↓

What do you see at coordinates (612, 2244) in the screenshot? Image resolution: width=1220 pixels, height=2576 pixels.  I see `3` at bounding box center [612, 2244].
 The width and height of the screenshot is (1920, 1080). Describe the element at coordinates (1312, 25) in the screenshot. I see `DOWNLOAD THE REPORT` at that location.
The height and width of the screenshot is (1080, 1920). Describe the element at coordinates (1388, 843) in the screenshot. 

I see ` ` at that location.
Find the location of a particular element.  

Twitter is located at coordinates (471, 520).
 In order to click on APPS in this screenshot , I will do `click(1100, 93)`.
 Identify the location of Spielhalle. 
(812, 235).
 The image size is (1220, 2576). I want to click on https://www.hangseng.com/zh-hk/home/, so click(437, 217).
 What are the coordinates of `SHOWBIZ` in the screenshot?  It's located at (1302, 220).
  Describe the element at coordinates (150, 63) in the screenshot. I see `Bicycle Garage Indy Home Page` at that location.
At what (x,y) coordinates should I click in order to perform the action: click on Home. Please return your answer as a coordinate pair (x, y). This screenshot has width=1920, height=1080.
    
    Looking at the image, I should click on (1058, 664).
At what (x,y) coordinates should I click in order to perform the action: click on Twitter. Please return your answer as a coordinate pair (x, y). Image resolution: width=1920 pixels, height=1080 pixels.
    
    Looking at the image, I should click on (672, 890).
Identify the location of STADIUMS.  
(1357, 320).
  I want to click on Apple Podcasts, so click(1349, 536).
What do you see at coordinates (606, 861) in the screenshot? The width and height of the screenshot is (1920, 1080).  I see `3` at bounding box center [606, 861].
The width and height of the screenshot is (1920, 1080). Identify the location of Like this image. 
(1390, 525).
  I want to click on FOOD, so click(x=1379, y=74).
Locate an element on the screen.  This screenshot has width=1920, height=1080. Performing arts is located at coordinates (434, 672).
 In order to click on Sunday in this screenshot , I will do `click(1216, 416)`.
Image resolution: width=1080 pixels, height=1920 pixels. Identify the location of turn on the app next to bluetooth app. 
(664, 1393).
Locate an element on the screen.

↑

STATED PROBLEM: Copy the listing above word for word, keeping every line in its original order.

OUTPUT OF THE TASK:
What do you see at coordinates (612, 2244) in the screenshot? Image resolution: width=1220 pixels, height=2576 pixels.  I see `3` at bounding box center [612, 2244].
 The width and height of the screenshot is (1920, 1080). Describe the element at coordinates (1312, 25) in the screenshot. I see `DOWNLOAD THE REPORT` at that location.
The height and width of the screenshot is (1080, 1920). Describe the element at coordinates (1388, 843) in the screenshot. 

I see ` ` at that location.
Find the location of a particular element.  

Twitter is located at coordinates (471, 520).
 In order to click on APPS in this screenshot , I will do `click(1100, 93)`.
 Identify the location of Spielhalle. 
(812, 235).
 The image size is (1220, 2576). I want to click on https://www.hangseng.com/zh-hk/home/, so click(437, 217).
 What are the coordinates of `SHOWBIZ` in the screenshot?  It's located at (1302, 220).
  Describe the element at coordinates (150, 63) in the screenshot. I see `Bicycle Garage Indy Home Page` at that location.
At what (x,y) coordinates should I click in order to perform the action: click on Home. Please return your answer as a coordinate pair (x, y). This screenshot has width=1920, height=1080.
    
    Looking at the image, I should click on (1058, 664).
At what (x,y) coordinates should I click in order to perform the action: click on Twitter. Please return your answer as a coordinate pair (x, y). Image resolution: width=1920 pixels, height=1080 pixels.
    
    Looking at the image, I should click on (672, 890).
Identify the location of STADIUMS.  
(1357, 320).
  I want to click on Apple Podcasts, so click(1349, 536).
What do you see at coordinates (606, 861) in the screenshot? The width and height of the screenshot is (1920, 1080).  I see `3` at bounding box center [606, 861].
The width and height of the screenshot is (1920, 1080). Identify the location of Like this image. 
(1390, 525).
  I want to click on FOOD, so click(x=1379, y=74).
Locate an element on the screen.  This screenshot has width=1920, height=1080. Performing arts is located at coordinates (434, 672).
 In order to click on Sunday in this screenshot , I will do `click(1216, 416)`.
Image resolution: width=1080 pixels, height=1920 pixels. Identify the location of turn on the app next to bluetooth app. 
(664, 1393).
Locate an element on the screen.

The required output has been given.